ROANOKE TIMES

                         Roanoke Times
                 Copyright (c) 1995, Landmark Communications, Inc.

DATE: TUESDAY, November 15, 1994                   TAG: 9411150111
SECTION: NATL/INTL                    PAGE: A-4   EDITION: METRO 
SOURCE: Chicago Tribune
DATELINE: DALLAS                                  LENGTH: Medium


STUDY: DOCTORS ARE DRUG-IGNORANT

Disturbing evidence that many American doctors practice medicine in an ineffective, wasteful fashion was presented in several studies at the annual meeting Monday of the American Heart Association.

These doctors continue prescribing drugs to heart patients long after research disputes their effectiveness, and they ignore drugs that are proven effective, researchers from Harvard and Yale universities reported.

Also, a substantial number of doctors apparently order unneeded tests and keep patients hospitalized too long, driving up the costs of treating heart patients, other researchers reported.

The Harvard study found that many doctors seem to ignore medical findings when prescribing drugs for heart patients, said Dr.

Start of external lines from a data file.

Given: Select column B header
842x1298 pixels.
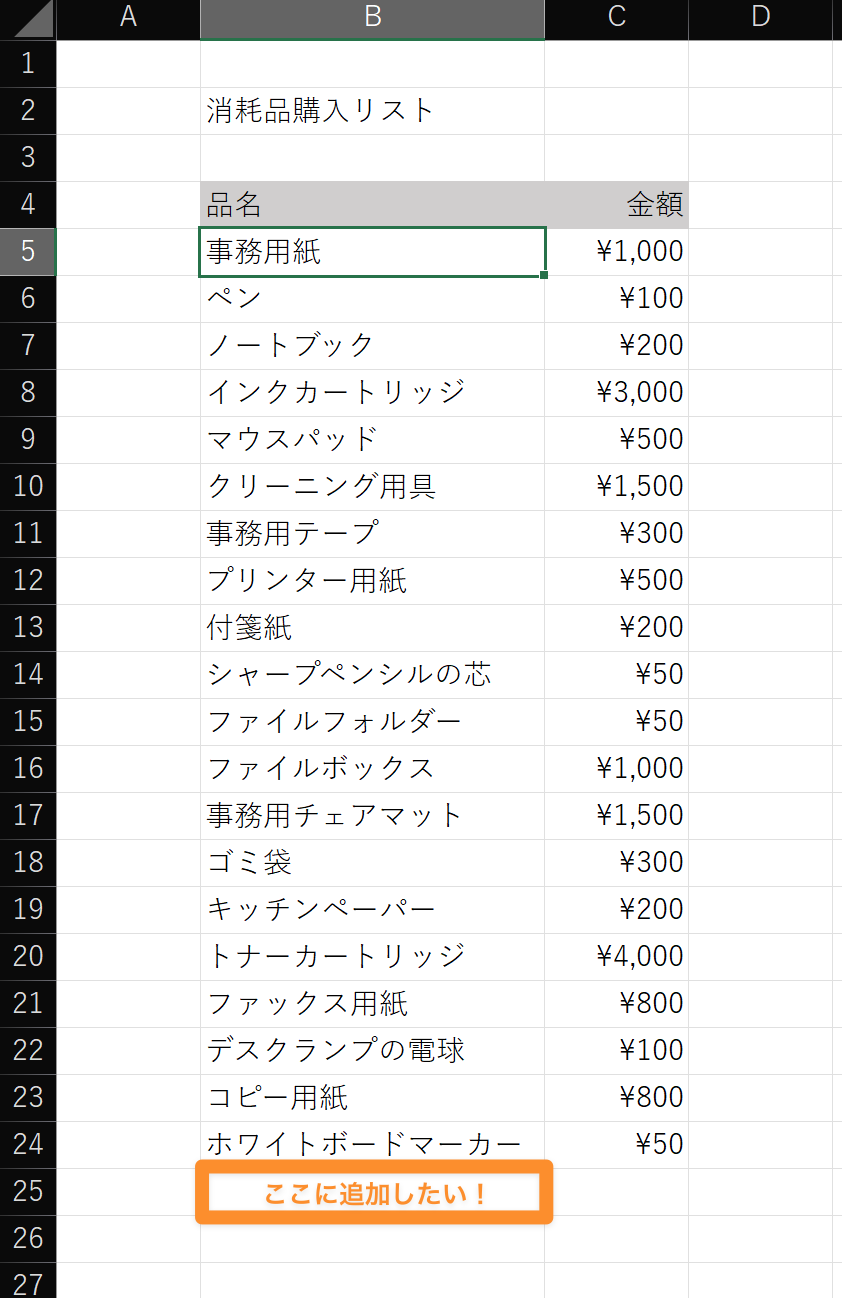Looking at the screenshot, I should click(372, 20).
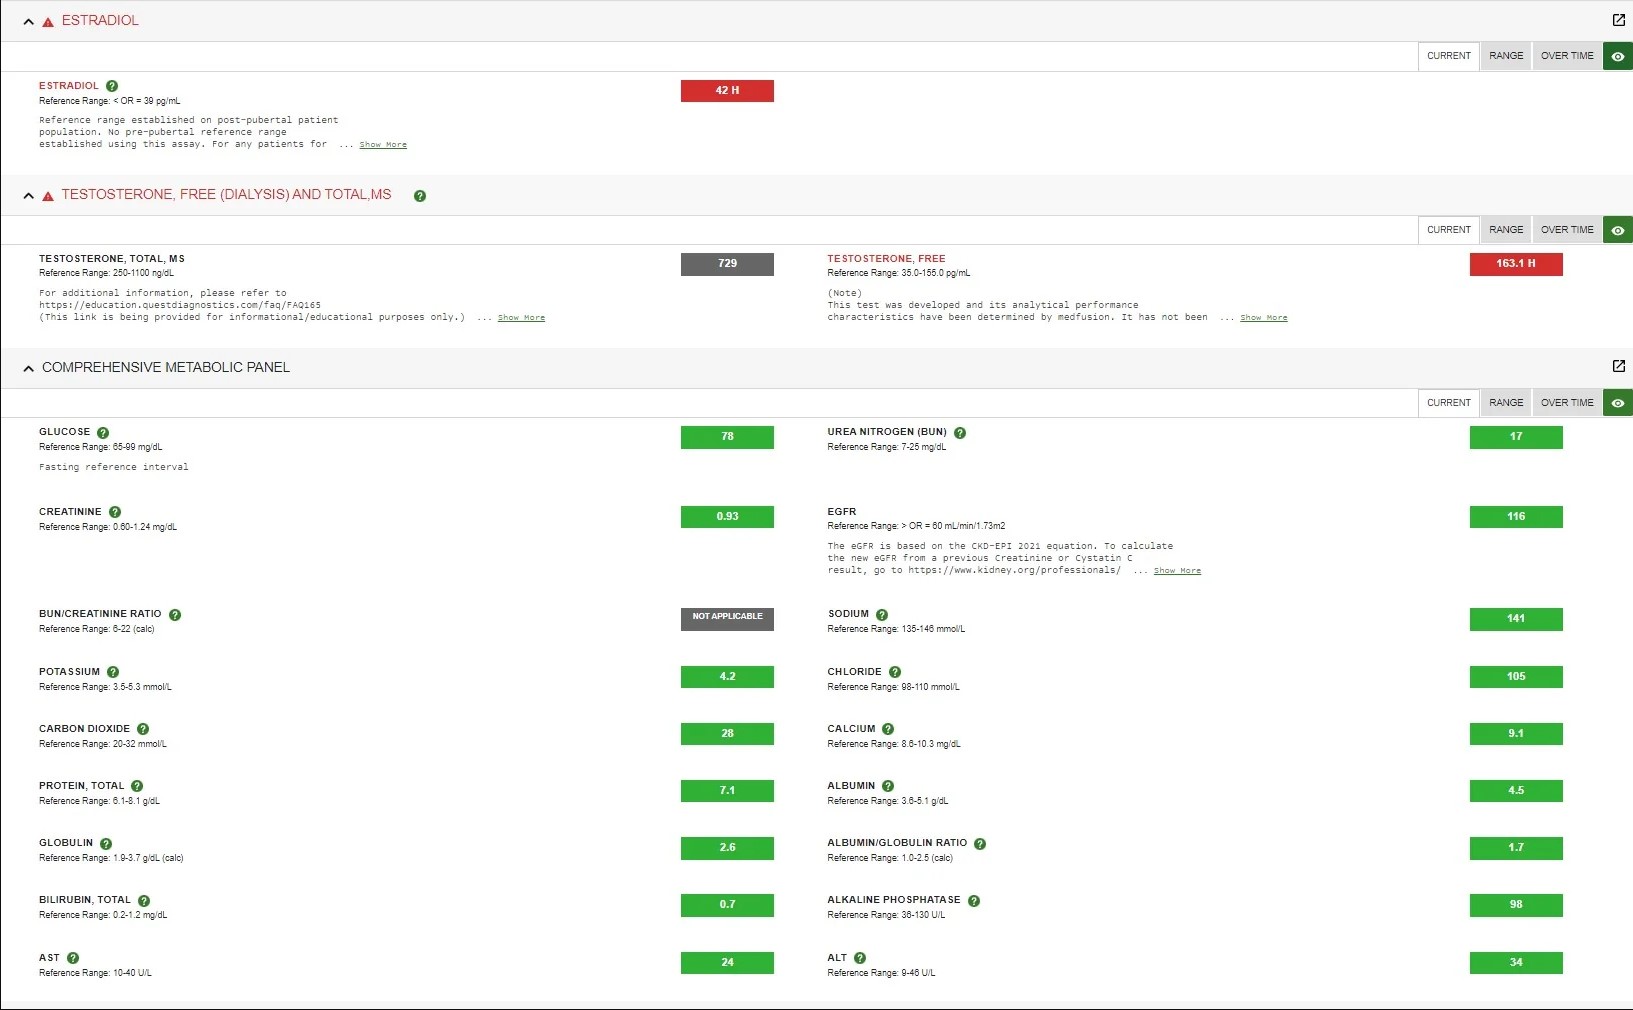
Task: Collapse the Comprehensive Metabolic Panel section
Action: [28, 368]
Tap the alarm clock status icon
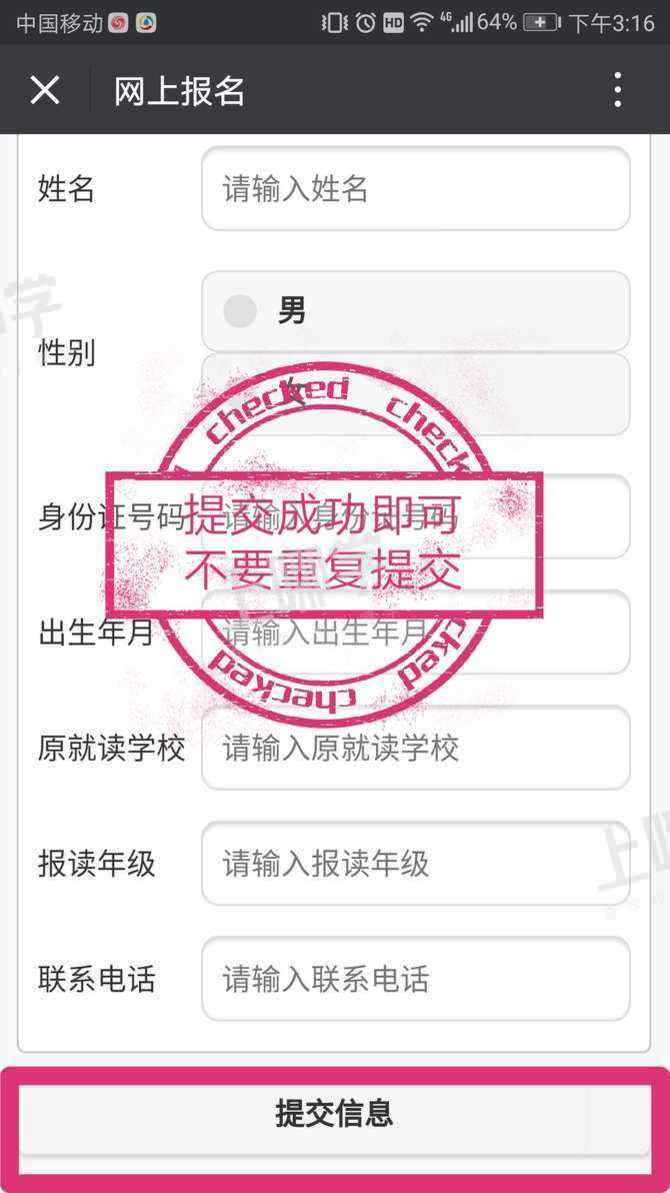670x1193 pixels. tap(366, 23)
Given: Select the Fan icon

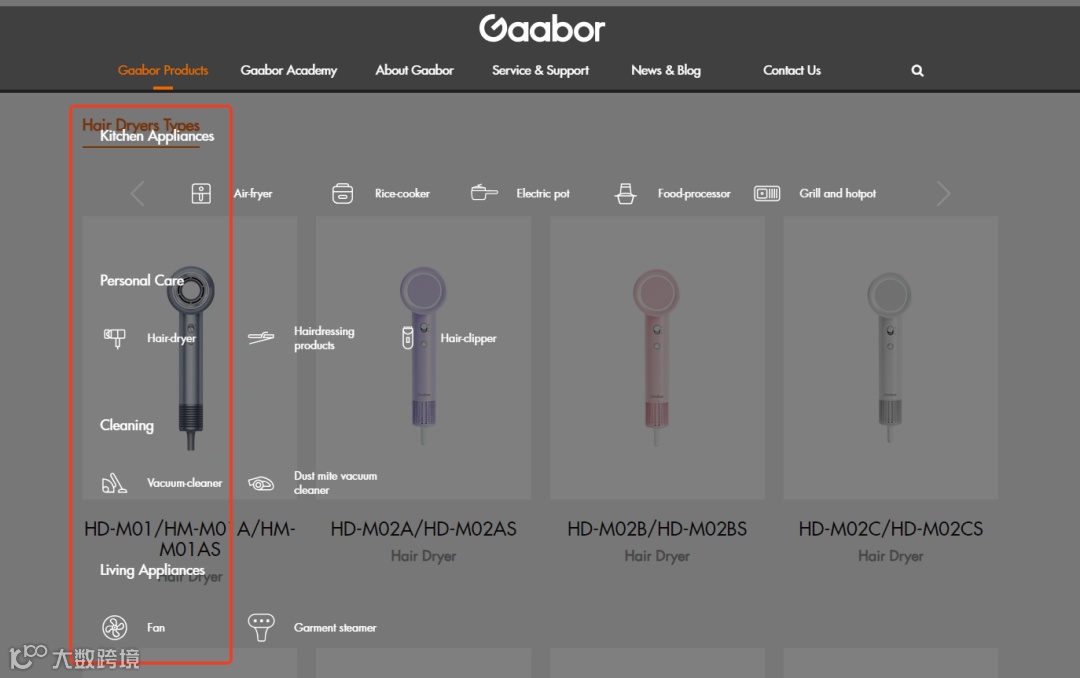Looking at the screenshot, I should 114,628.
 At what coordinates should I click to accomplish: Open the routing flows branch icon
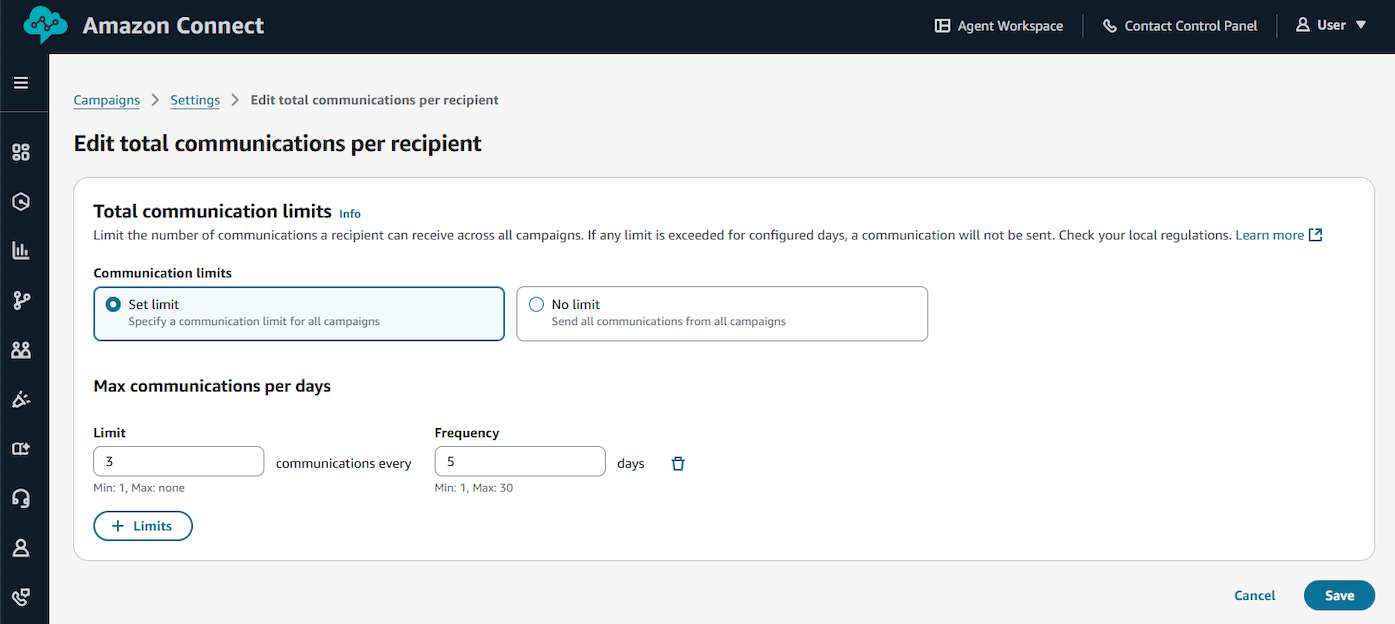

Elliott Antman, director of coronary care at Brigham and Women's Hospital in Boston.

Antman, an associate professor of medicine at Harvard, and colleagues looked at prescriptions written for nearly 1,700 heart attack patients in studies undertaken a decade apart.

Antman's analysis showed that after 10 years of research that indicated a class of drugs called beta blockers were effective in treating heart patients, community physicians in the early 1990s were prescribing these drugs only for about a third of their patients.

Even more disturbing, said Antman, was the use of drugs called channel blockers in the face of studies that showed their ineffectiveness and even potential harm.

In the early 1980s, about 5 percent of patients received the calcium channel blockers, but a decade later, about 50 percent of patients seen by community physicians received them.

``If physicians were influenced by the clinical trials between 1980 and 1990,'' Antman said, ``we would expect that heart attack patients would have been given medicines that have been shown to be helpful. ...

``It was as if all the clinical trials showing the benefits of these drugs did not exist.''

Drug company sales people who give biased information to physicians probably are responsible for the growing popularity of calcium blockers despite evidence that they aren't useful, he said.

Antman noted that specialists who practice at research hospitals had a much better record in prescribing appropriate drugs than did general physicians who provide routine care.

A similar study done by Yale University scientists at Bridgeport Hospital in Connecticut also found that doctors prescribed calcium channel blockers more often than beta blockers, despite clinical evidence favoring beta blockers.